Required work. Copy out the whole text on diamond certificates word for word, without changing anything.

Given text.
╭──
Diamonds might be forever, but not all of them are worth the price you pay. The four Cs — carat, colour, clarity, and cut — are just some of the main factors that can affect the cost. It also matters where they come from and whether you’re buying them loose or already set. If you aren’t careful, you could end up buying a fake diamond!
Because price does matter with something as expensive as diamonds, you need to be wise about it. Finecraft Jewellery, a large supplier of diamond jewellery in London, highly recommends getting a diamond certificate.
Granted, many diamonds with certificates are pricier than those that don’t, but it’s because you’re paying something premium. A report indicates the realness of the diamond. You will also know you don’t fall into a scam of overpaying. Sellers price diamonds per carat, which increases as the weight also goes up.
Diamonds are investments
So if you tire of it, you can sell them in the market for a good price. You give yourself an edge over other sellers with a certificate. Besides, wouldn’t it be interesting to know more about the fine-crafted jewellery you have?
Which Certificates Should You Get?
This one is tricky and confusing. A lot of laboratories can provide you with one, and all of them can have their method of evaluating the stone. In other words, their results can vary, and some of them may be less reliable than the others.
For this reason, it’s best to stick with GIA certificate. GIA stands for Gemological Institute of America. Many like it since it’s a non-profit organization, which means there’s no conflict of interest during the appraisal. It’s also common for diamond investors to compare all the other reports with this.
GIA has recently launched a new feature called Report Check. With it, you can already compare the information found on your report with the one in their database. This way, you will know if someone tampered with the data.
╰──
Source information.
╭──
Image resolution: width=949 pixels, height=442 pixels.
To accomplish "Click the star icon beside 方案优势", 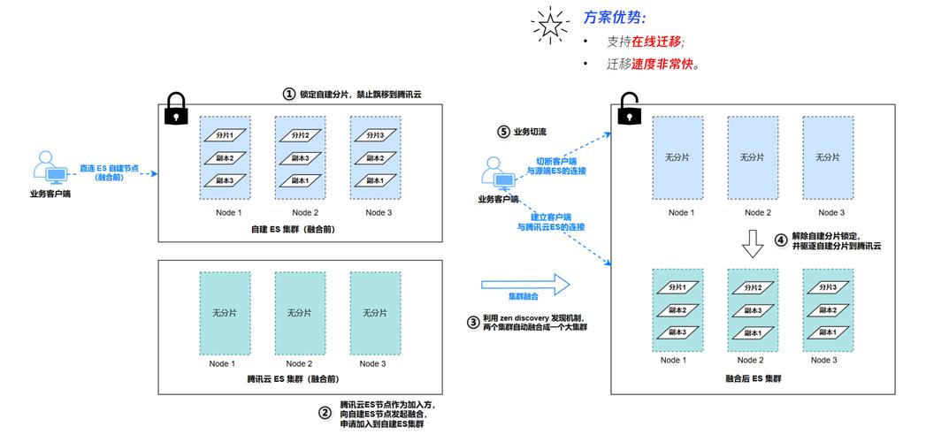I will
╰──
╭──
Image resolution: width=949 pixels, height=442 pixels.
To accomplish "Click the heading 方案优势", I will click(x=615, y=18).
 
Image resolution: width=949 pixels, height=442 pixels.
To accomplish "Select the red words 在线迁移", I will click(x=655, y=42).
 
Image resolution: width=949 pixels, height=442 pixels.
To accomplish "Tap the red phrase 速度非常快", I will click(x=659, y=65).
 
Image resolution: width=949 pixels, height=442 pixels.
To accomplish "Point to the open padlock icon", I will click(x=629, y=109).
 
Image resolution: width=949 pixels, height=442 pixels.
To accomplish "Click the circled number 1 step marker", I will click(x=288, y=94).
╰──
╭──
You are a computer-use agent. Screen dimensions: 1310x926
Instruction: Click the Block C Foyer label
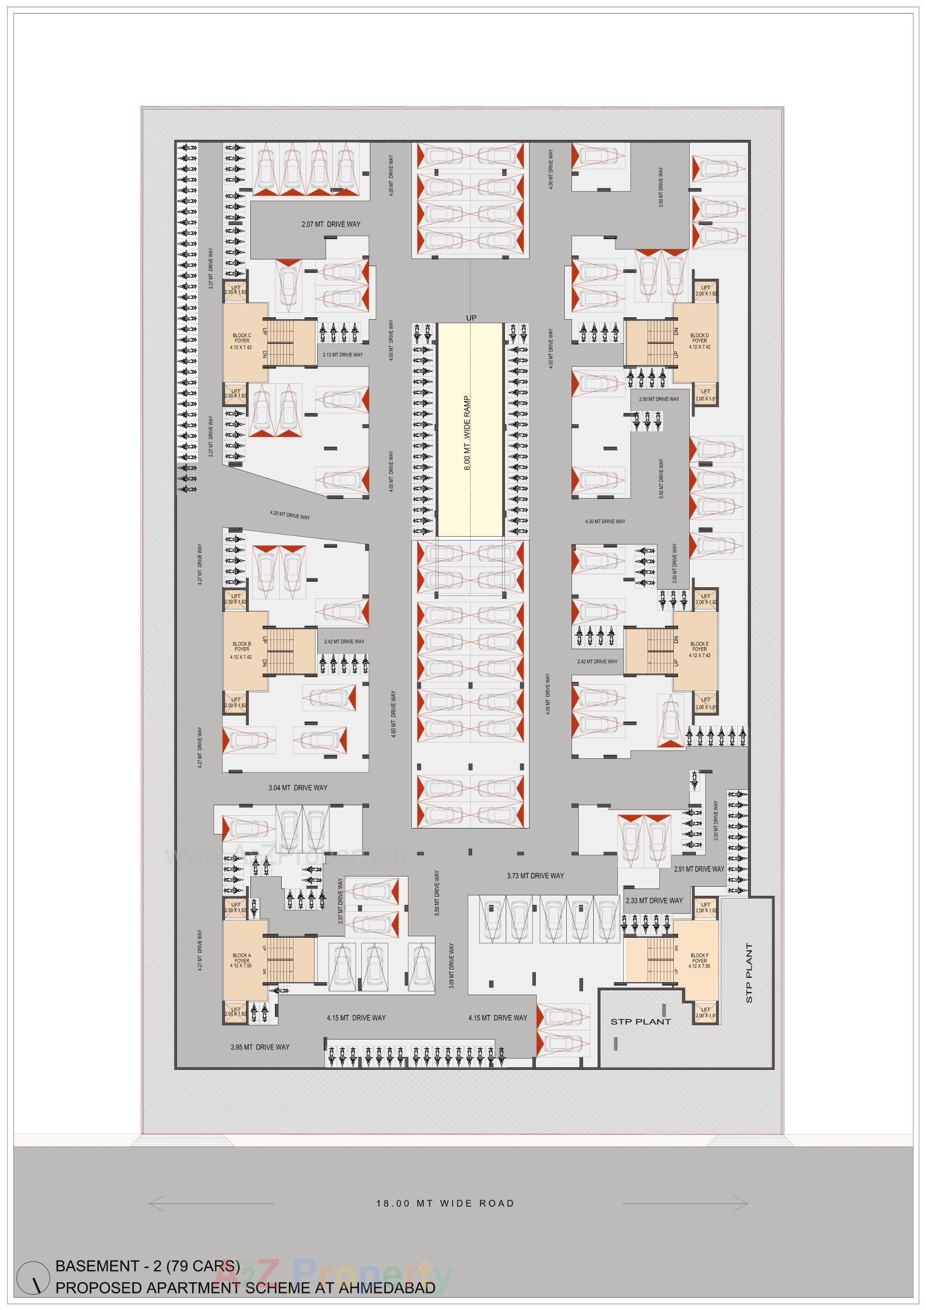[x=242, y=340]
╰──
Worked solution.
Diamonds might be forever, but not all of them are worth the price you pay. The four Cs — carat, colour, clarity, and cut — are just some of the main factors that can affect the cost. It also matters where they come from and whether you’re buying them loose or already set. If you aren’t careful, you could end up buying a fake diamond!
Because price does matter with something as expensive as diamonds, you need to be wise about it. Finecraft Jewellery, a large supplier of diamond jewellery in London, highly recommends getting a diamond certificate.
Granted, many diamonds with certificates are pricier than those that don’t, but it’s because you’re paying something premium. A report indicates the realness of the diamond. You will also know you don’t fall into a scam of overpaying. Sellers price diamonds per carat, which increases as the weight also goes up.
Diamonds are investments
So if you tire of it, you can sell them in the market for a good price. You give yourself an edge over other sellers with a certificate. Besides, wouldn’t it be interesting to know more about the fine-crafted jewellery you have?
Which Certificates Should You Get?
This one is tricky and confusing. A lot of laboratories can provide you with one, and all of them can have their method of evaluating the stone. In other words, their results can vary, and some of them may be less reliable than the others.
For this reason, it’s best to stick with GIA certificate. GIA stands for Gemological Institute of America. Many like it since it’s a non-profit organization, which means there’s no conflict of interest during the appraisal. It’s also common for diamond investors to compare all the other reports with this.
GIA has recently launched a new feature called Report Check. With it, you can already compare the information found on your report with the one in their database. This way, you will know if someone tampered with the data.